Di media YouTube sendiri, Wira Nagara mempunyai channel yang bernama “Wira Nagara”. Di dalam channel tersebut, Wira Nagara sering menyusupkan kata-kata
puitisnya yang selalu mengandung rima a-a-a-a di setiap videonya yang
kebanyakan vlog perjalanannya
keliling Indonesia dan Asia.
Di blognya, Wira rajin menulis seputar patah
hatinya ditinggal sang kekasih sehingga akhirnya bisa memproduksi buku “Distilasi
Alkena”. Dikatakan Wira Nagara sendiri, bahwa penciptaan buku tersebut
disebabkan traffic kunjungan blognya
yang terus meningkat sehingga ia ditawari penerbit untuk membukukan karyanya.
Dari beberapa media sosial yang ‘dikuasai’
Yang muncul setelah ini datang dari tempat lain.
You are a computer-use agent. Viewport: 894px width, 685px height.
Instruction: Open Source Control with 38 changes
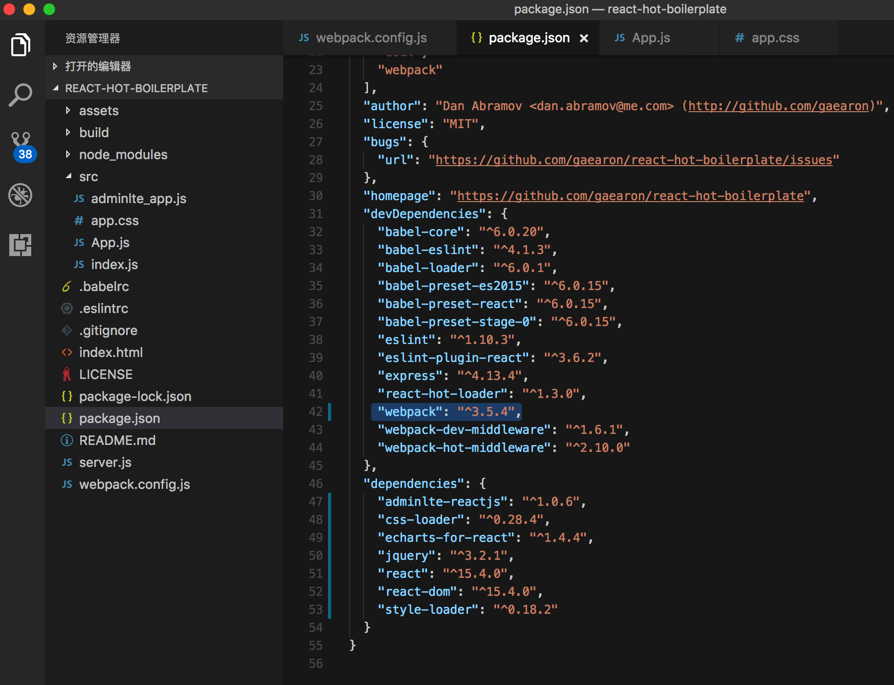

Wira tersebut dapat terlihat bahwa karya ini sangat populer di kalangan remaja
atau anak muda. Hal tersebut bisa disebabkan karena apa yang diceritakan Wira
dalam bukunya sangat relate bagi anak
muda yang dikenal masih labil dalam urusan percintaan. Seakan hidupnya hanya
melulu tentang cinta.
Bukti kepopuleran Wira Nagara adalah saat
menghadiri Seminar Kebahasaan dan Kepenulisan di IKIP Siliwangi, November 2019.
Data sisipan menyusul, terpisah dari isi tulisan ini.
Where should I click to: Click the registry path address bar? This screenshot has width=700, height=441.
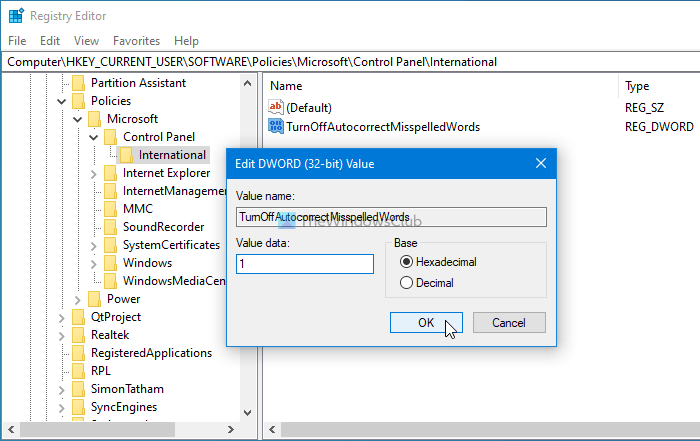[350, 62]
Saat memasuki panggung seminar, Wira mendapat sambutan berupa teriakan-teriakan
penggemarnya dan banyak orang yang memotretnya.
Karakteristik
Sastra Populer
1.
Pembaca
Dari segi pembaca, sastra populer
merupakan sastra yang populer pada masanya dan banyak penggemarnya. Fakta
tersebut sudah disebutkan di atas bahwa melalui media sosial, karya Wira Nagara
dapat digandrungi oleh anak muda—khusunya remaja.
2.
Intensitas Penyajian dan Pemilihan
Persoalan
Dari intensitas penyajian, baik buku “Disforsia
Inersia” dan “Distilasi Alkena” mempunyai tema yang sama, yaitu tentang cinta.
Masalah-masalah yang disajikan pun berkutat tentang patah hati. Tema yang
disajikan hanya seputar kisah cinta Wira Nagara yang pernah dijalin lalu harus
kandas begitu saja. Wira Nagara mengungkapkan patah hatinya tersebut melalui
tulisan-tulisan yang menurut saya semacam curhat.
3.
Fungsi
Seperti diketahui bahwa sastra populer
memiliki fungsi untuk menghibur. Buku berjudul “Distilasi Alkena” pun memiliki
fungsi menghibur—walaupun yang dibahas adalah patah hati. Tidak ada aspek
hiburan yang memperkaya wawasan intelektual dalam buku ini. Hanya berbagi
pengalaman mengenai pahitnya kisah cinta yang pernah dijalani Wira.
4.
Struktur
Struktur yang ditekankan di dalam sastra
populer adalah menampilkan tokoh hanya dari segi emosi asli. Yang ditunjukkan
oleh Wira Nagara dalam bukunya ini hanya menunjukkan perasaan Wira yang emosi,
marah, sedih, terhadap apa yang ia rasakan. Tidak ditunjukkan sisi lain dari
sosok Wira Nagara yang dapat membuat perubahan yang berarti. Bahasa yang
dilukiskan dalam buku tersebut juga menurut saya adalah bahasa lisan yang
dituliskan. Hal tersebut karena dari beberapa postingan instastory atau feed di Instagram Wira Nagara sendiri, ia memang
berbicara dengan bahasa yang dituliskan di dalam buku tersebut. Contohnya
adalah kalimat-kalimat yang berima a-a-a-a. Contoh kalimat yang berima tersebut
adalah.
“Mulailah
harimu dengan sarapan, agar cukup tenaga saat tertolaknya semua harapan”.
Kalimat tersebut apabila diucapkan oleh Wira sering
menimbulkan efek baper bagi pendengar
atau pengikutnya yang merasa senasib-sepenanggungan dengan Wira.
5.
Sifat
Sifat klise dan diulang-ulang bisa jadi merupakan sifat yang paling menonjol di dalam buku ini. Hal yang klise itu contohnya adalah masalah patah hati yang dari awal hingga akhir, buku ini selalu membahas hal itu. Seakan tidak ada lagi hal yang lebih penting di dunia ini selain cinta. Bagi anak muda yang menggandrunginya, hal tersebut tidak masalah karena masalah tersebut memang sering dialami oleh remaja atau anak muda (baca: cinta monyet).
Sastra klasik atau sastra populer sama bagusnya—bagi para penikmat. Sastra klasik menghadirkan tanda-tanda yang perlu perenungan dan pemaknaan secara lebih intens. Sastra populer menghadirkan tema-tema yang dekat dengan kehidupan kita sebagai manusia.